Survivorship care plan requirement will be rolled out gradually over five years

A CoC survey of accredited programs found that just 37% of responding cancer programs felt "completely confident" that their program would be able to implement Standard 3.3 by 2015. Only 21% indicated that a survivorship care plan process had been developed.

In response, the CoC updated the scope and timing of its standard in 2016:

  • Dec. 31, 2016: Provide survivorship care plans to 25% of eligible patients
  • Dec. 31, 2017: Provide survivorship care plans to 50% of eligible patients
  • Dec. 31, 2018 (updated 2017): Provide survivorship care plans to 50% of eligible patients

In 2017, the CoC announced that effective December 11, 2017, the percentage of eligible patients that cancer programs must deliver survivorship care plans to by the end of 2018 has been lowered to 50%. This announcement replaces the 2016 CoC clarification that required cancer programs to provide survivorship care plans to 75% of eligible patients by Dec. 31, 2018.

Cancer programs granted flexibility in determining parties responsible for care plan creation, delivery

Any organization must answer two important questions about their survivorship care plan: who should create the plan, and who should deliver information to patients.

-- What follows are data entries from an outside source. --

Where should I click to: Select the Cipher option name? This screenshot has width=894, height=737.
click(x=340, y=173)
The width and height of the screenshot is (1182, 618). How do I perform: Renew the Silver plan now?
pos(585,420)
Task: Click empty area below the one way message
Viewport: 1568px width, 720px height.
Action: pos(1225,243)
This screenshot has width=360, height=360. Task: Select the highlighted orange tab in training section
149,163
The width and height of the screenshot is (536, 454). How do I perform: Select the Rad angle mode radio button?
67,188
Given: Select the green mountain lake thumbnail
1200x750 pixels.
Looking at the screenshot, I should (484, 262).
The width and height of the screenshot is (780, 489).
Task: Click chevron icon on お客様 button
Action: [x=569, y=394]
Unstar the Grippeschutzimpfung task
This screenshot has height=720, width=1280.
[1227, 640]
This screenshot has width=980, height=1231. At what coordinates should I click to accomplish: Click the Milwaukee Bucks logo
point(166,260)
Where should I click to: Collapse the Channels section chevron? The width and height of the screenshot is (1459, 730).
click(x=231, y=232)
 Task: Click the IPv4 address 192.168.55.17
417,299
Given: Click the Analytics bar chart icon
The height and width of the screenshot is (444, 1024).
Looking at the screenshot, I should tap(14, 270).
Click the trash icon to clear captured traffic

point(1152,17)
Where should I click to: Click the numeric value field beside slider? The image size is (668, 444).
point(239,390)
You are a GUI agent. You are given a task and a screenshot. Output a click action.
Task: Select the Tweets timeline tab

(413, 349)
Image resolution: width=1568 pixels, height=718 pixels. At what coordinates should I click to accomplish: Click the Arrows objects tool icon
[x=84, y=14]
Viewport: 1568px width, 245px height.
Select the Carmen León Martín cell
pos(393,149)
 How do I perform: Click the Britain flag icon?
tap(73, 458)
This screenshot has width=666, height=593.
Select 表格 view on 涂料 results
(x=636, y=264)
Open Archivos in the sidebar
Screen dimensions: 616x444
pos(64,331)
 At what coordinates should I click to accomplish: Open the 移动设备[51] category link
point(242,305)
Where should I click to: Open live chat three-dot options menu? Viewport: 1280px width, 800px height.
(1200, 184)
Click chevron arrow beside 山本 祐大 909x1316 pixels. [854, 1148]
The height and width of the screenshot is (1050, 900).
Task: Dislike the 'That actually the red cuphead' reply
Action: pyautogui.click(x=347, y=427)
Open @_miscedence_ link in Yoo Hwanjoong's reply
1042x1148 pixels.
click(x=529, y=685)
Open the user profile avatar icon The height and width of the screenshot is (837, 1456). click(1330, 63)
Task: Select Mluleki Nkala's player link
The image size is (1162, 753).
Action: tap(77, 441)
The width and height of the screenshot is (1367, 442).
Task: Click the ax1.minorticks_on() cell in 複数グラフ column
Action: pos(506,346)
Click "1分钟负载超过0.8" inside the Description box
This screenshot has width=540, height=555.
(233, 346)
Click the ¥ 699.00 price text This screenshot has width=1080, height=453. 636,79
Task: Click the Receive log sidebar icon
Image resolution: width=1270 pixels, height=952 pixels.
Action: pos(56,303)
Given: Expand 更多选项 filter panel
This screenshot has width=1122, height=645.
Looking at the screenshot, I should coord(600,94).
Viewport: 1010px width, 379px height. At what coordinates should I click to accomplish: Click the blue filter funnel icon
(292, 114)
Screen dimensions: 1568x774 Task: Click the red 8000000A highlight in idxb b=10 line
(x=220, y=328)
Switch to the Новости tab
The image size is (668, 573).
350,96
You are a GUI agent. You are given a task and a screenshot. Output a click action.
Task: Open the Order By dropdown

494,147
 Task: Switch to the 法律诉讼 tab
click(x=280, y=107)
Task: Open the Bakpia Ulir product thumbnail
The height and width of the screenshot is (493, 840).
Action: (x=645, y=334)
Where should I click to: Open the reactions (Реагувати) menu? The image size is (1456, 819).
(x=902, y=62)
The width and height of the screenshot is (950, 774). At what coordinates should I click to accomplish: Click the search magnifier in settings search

In response, the CoC notes that “models of health care delivery vary across the nation and often within institutions” and that there is no one evidence-based best practice for survivorship care.

Related: Survivorship program resource guide

As a result, the CoC gives programs flexibility in assigning responsibilities, including care plan delivery. While cancer committees need to develop a policy of identifying a team member to be accountable for discussing the care plan with a patient, the title of that team member can vary.

In 2016, the CoC broadened its definition of eligible candidates from physicians and advanced practice partners to physicians, registered nurses, advanced practitioners, and credentialed clinical navigators.

Clarification outlines minimum information to include in treatment summaries, care plans

A few weeks ago, we shared in a blog post that a multi-disciplinary ASCO working group issued recommendations on critical treatment summary and care plan components.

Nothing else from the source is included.